1965 novel by Hammond Innes

The Strode Venturer is a thriller by British author Hammond Innes published in 1965.

==Plot==
Geoffrey Bailey returns to London, leaving behind a career in the Royal Navy and a ruined marriage in Singapore. He becomes involved in the affairs of the Strode Shipping Company, the company which ruined his father's shipping firm, with a job offer to locate the black sheep of the Strode clan, Peter Strode, who was last seen in Aden. Bailey eventually locates Peter Strode in Addu, in the southern Maldive Islands, where he is obsessed with helping the nascent Addu People's Republic against the Maldive government, and with relocating an uninhabited island in the southern Indian Ocean which is rich in manganese deposits which can both help the Adduan people and the financially failing Strode Shipping Company. However, the ruling Strode brothers have other plans, which do not necessarily include the return of either Peter Strode or Bailey to London. In addition to the dangers of volcanic islands and the unexplored ocean, Bailey must also face the dangers of boardroom politics and financial warfare in civilised London.
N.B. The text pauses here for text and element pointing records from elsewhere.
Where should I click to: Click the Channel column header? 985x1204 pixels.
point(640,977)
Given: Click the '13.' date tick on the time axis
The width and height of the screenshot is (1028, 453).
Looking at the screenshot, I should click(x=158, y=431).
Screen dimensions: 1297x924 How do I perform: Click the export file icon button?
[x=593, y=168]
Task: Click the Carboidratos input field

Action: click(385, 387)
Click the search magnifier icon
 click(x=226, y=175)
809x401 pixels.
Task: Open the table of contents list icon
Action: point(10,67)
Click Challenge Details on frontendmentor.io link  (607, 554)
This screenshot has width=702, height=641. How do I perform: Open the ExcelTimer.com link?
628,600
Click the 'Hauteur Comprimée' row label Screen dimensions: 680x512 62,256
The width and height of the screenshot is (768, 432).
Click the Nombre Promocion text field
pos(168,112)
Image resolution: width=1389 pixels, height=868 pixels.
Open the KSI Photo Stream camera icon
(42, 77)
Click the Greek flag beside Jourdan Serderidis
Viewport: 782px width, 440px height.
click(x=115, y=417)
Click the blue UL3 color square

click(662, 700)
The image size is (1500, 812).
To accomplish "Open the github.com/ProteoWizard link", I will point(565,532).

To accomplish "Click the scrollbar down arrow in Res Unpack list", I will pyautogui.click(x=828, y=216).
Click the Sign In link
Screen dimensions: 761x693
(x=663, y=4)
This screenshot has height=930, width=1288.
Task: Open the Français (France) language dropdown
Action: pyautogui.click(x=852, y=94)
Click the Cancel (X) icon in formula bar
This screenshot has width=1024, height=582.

The Strode Venturer is notable for strong characterization and the exploration of such themes as family honour, the bounds of loyalty and man's relationship to nature, themes which would continue in Innes' later works.

Like many of Innes' novels, the hero faces all sorts of obstacles, which he has to overcome, including a family tragedy. The psychological characterization of the hero gives the book an added interest.

An adaptation of the book was broadcast in BBC radio 4's Saturday Night Theatre in 1974, with Martin Jarvis playing Peter Strode.